Question

A closed organ pipe and an open organ pipe of same length produce $2 \,beats/second$ when they are set into vibrations together in fundamental mode. The length of open pipe is now halved and that of closed pipe is doubled.
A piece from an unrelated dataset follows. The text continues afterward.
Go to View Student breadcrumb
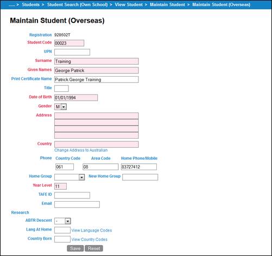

The number of beats produced will be

• A. 7
• B. 4
• C. 8
• D. 2

Answer 1

Answer: (A)

7

Answer 2

Given, $f_{0}-f_{c}=2$...(i)
Frequency of fundamental mode for a closed organ pipe, $f_{c}=\frac{v}{4 L_{c}}$
Similarly frequency of fundamental mode for an open organ pipe, $f_{o}=\frac{v}{2 L_{o}}$
Given $L_{c}=L_{o}$
$\Rightarrow f_{0}=2 f_{c}$...(ii)
From Eqs. (i) and (ii), we get
$f_{o}=4\, Hz$ and $f_{c}= 2\, Hz$
When the length of the open pipe is halved, its frequency of fundamental mode is
$f_{0}'=\frac{v}{2\left[\frac{L_{o}}{2}\right]}=2 f_{o}=2 \times 4\, Hz =8\, Hz$
When the length of the closed pipe is doubled, its frequency of fundamental mode is
$f_{0}'=\frac{v}{4\left(\underline{2 L}_{c}\right)}=\frac{1}{2} f_{c}=\frac{1}{2} \times 2=1\, Hz$
Hence, number of beats produced per second is
$f_{0}'-f_{c}'=8-1=7$